Effectivement, j’ai sauvé vos petits culs. Sans moi, l’autre zig vous aurait certainement troué la peau. Vous pensez sans doute que ce type est un taré, un fou furieux, un malade mental ?
Regardez le bien en face, ne détournez pas vos regards, contemplez le, car c’est vous qui avaient engendré un tel monstre. A trop se nourrir et à trop encourager la sous culture, celle distillée par TF1, les télé-réalités et les chaînes d’infos. A force d’apprendre à vos enfants qu’il faut toujours être meilleur que l’autre, quitte à l’écraser, à l’humilier. Que la vie ne serait qu’une absurde compétition où la carrière et le paraître seraient plus important que le bien-être. Cette fuite en avant, cette sur-consommation où l’environnement importe aussi peu que l’exploitation des enfants qui fabriquent vos smartphones à l’autre bout du monde. Tout cela a participé à sa folie. Vous foncez dans le mur et vous entraînez toute l’humanité avec vous.

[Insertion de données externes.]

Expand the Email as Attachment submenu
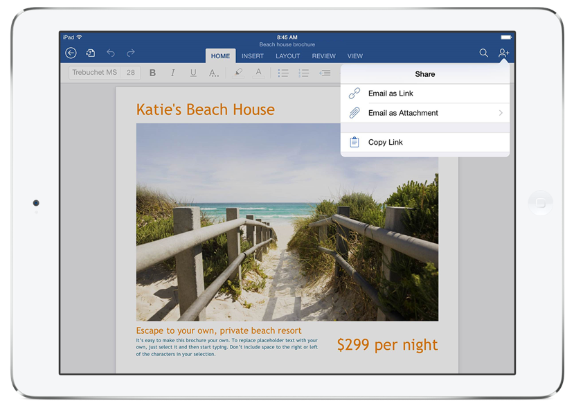Image resolution: width=574 pixels, height=417 pixels. (x=501, y=113)
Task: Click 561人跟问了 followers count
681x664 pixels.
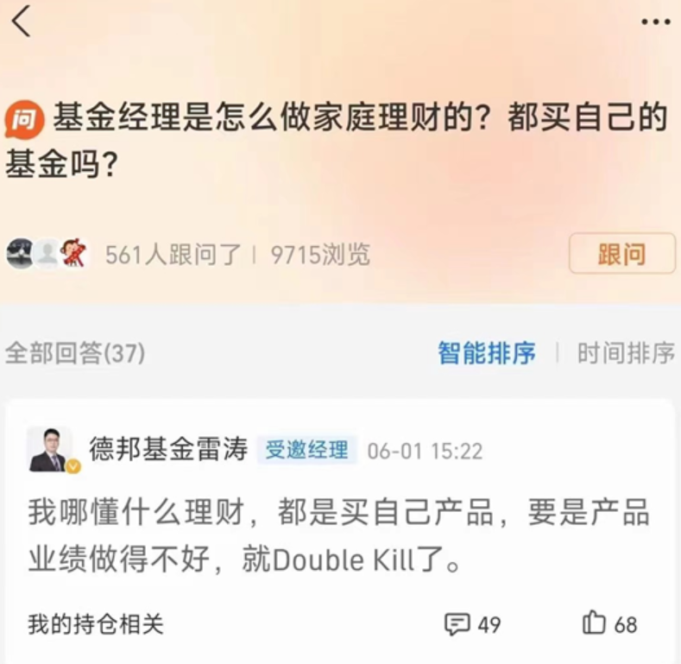Action: tap(173, 254)
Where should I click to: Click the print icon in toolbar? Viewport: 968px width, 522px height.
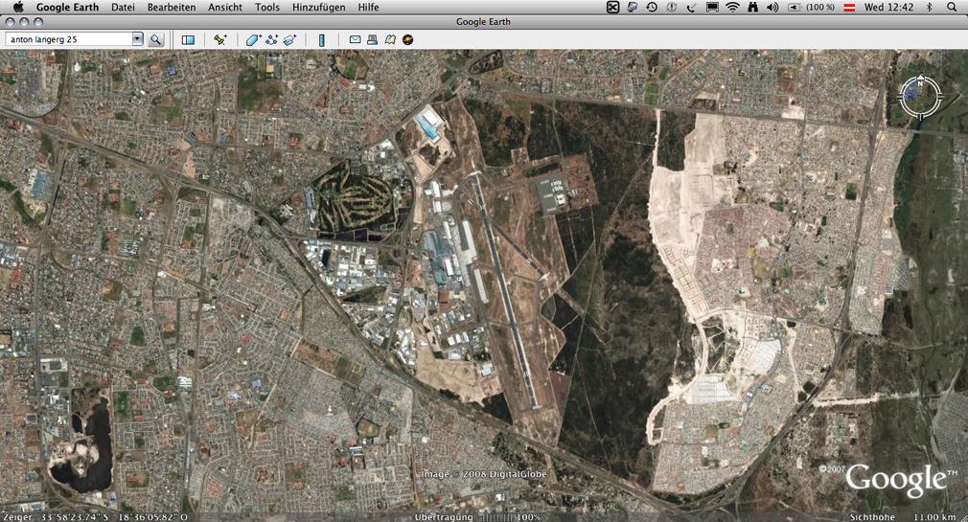point(372,40)
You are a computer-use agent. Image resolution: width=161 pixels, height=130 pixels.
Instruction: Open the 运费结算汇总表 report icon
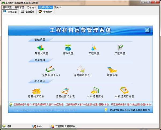coord(65,91)
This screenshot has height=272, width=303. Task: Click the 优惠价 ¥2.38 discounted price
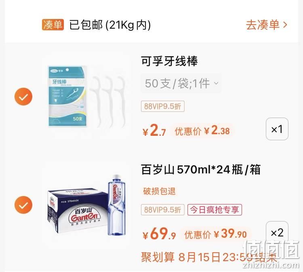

Vous ne voyez pas ceux qui restent sur le bord de la route et qui accumulent les frustrations, sans rien dire, se sentant de plus en plus rejetés par une société devenue elle aussi, inhumaine, cela année après année et qui un jour, tel le personnage de De Niro dans Taxi Driver, décident un beau matin de passer à l’acte et de commettre l’irréparable.
J’appelle cela le syndrome Taxi Driver et à chaque fois qu’un fait divers nous relate ce genre d’histoire, je pense à ce film et je me dis : Tiens encore un Taxi Driver.
Vous n’avez que ce que vous méritez, maintenant poussez vous, faut que j’aille secourir mon chien qui m’attend sagement, une balle de 22 plantée dans la cuisse.